── Input data

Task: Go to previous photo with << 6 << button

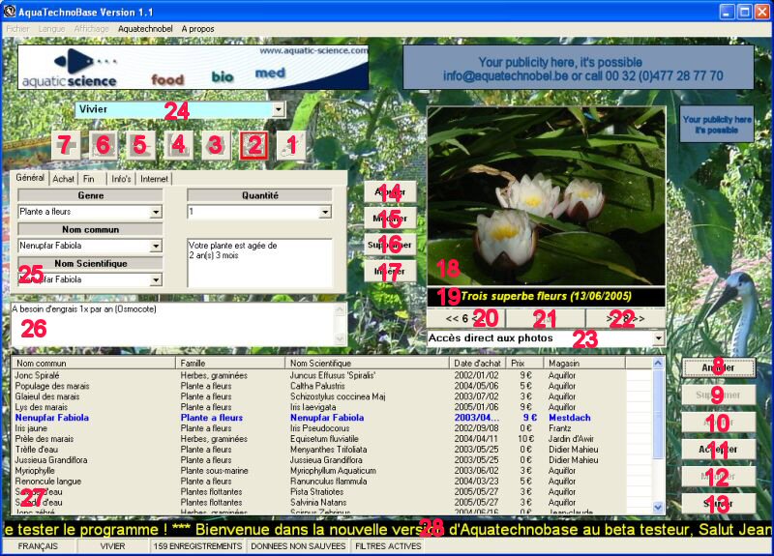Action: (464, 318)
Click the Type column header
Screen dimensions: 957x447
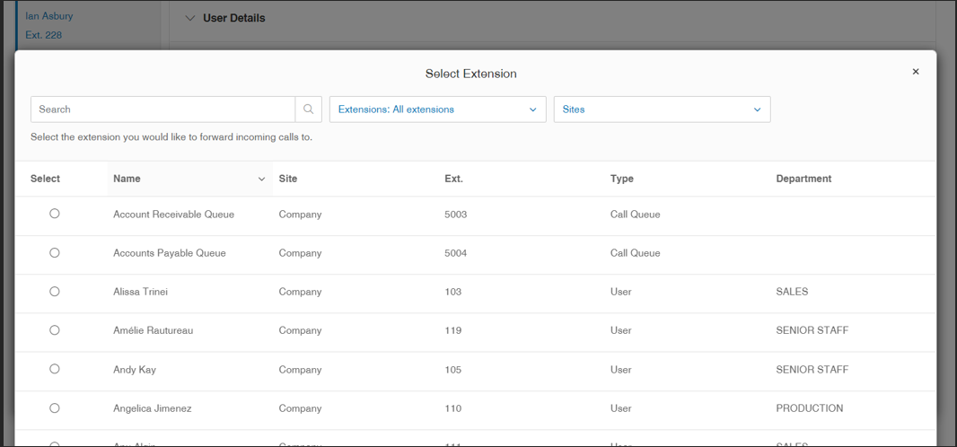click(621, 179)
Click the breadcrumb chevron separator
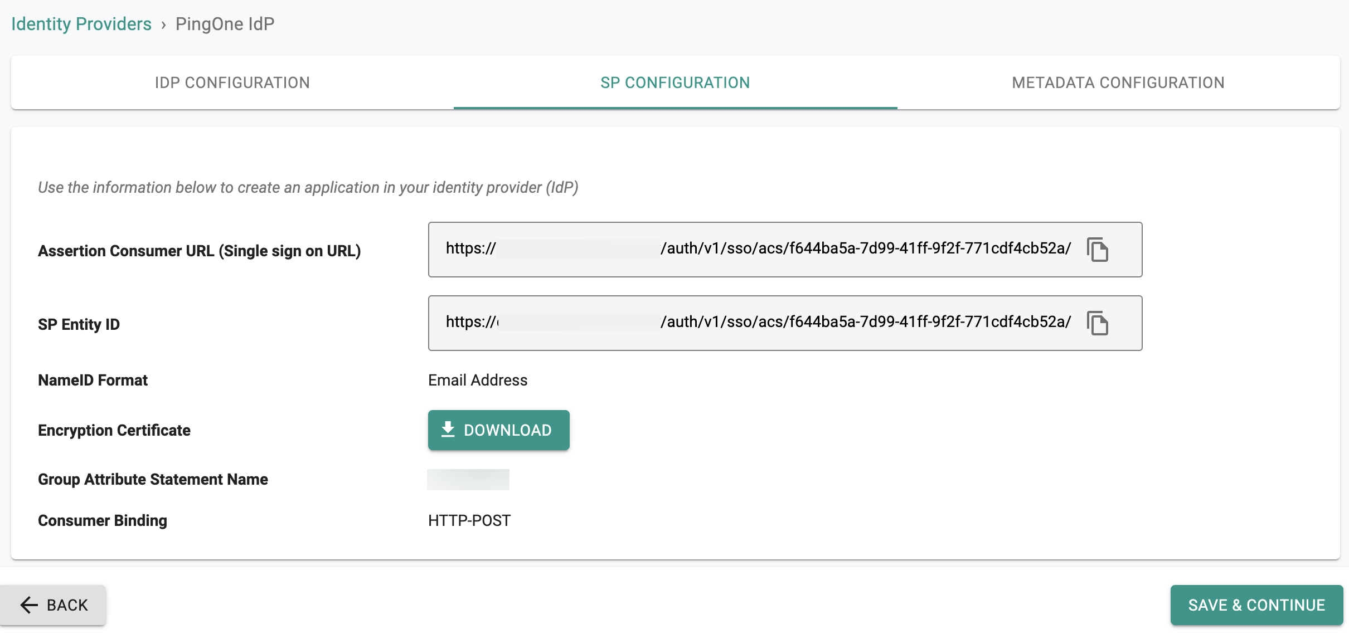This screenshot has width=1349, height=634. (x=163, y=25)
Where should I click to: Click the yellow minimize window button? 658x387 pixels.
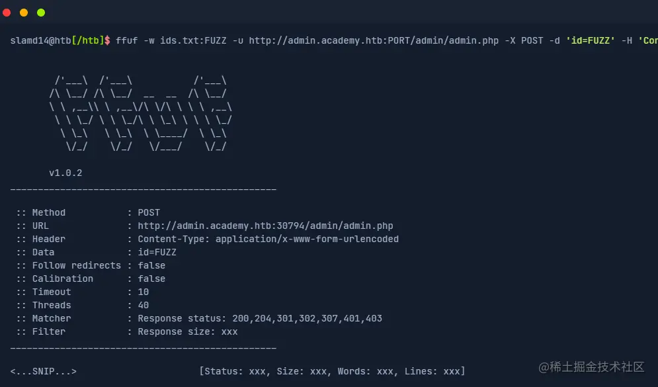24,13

────
── Input data

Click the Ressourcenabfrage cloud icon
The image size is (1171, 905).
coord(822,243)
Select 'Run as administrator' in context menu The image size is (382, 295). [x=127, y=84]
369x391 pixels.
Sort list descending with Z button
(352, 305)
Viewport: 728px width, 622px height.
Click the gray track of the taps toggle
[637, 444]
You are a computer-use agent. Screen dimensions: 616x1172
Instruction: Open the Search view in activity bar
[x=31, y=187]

────
── Input data

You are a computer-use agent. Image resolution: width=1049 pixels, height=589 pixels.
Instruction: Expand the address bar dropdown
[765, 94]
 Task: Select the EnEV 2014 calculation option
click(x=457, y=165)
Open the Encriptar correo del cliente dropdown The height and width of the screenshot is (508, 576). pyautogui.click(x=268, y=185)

────

Locate all lines in the listing above with the word "agent" and copy them.

You are a computer-use agent. Screen dimensions: 616x1172
You are a computer-use agent. Image resolution: width=1049 pixels, height=589 pixels.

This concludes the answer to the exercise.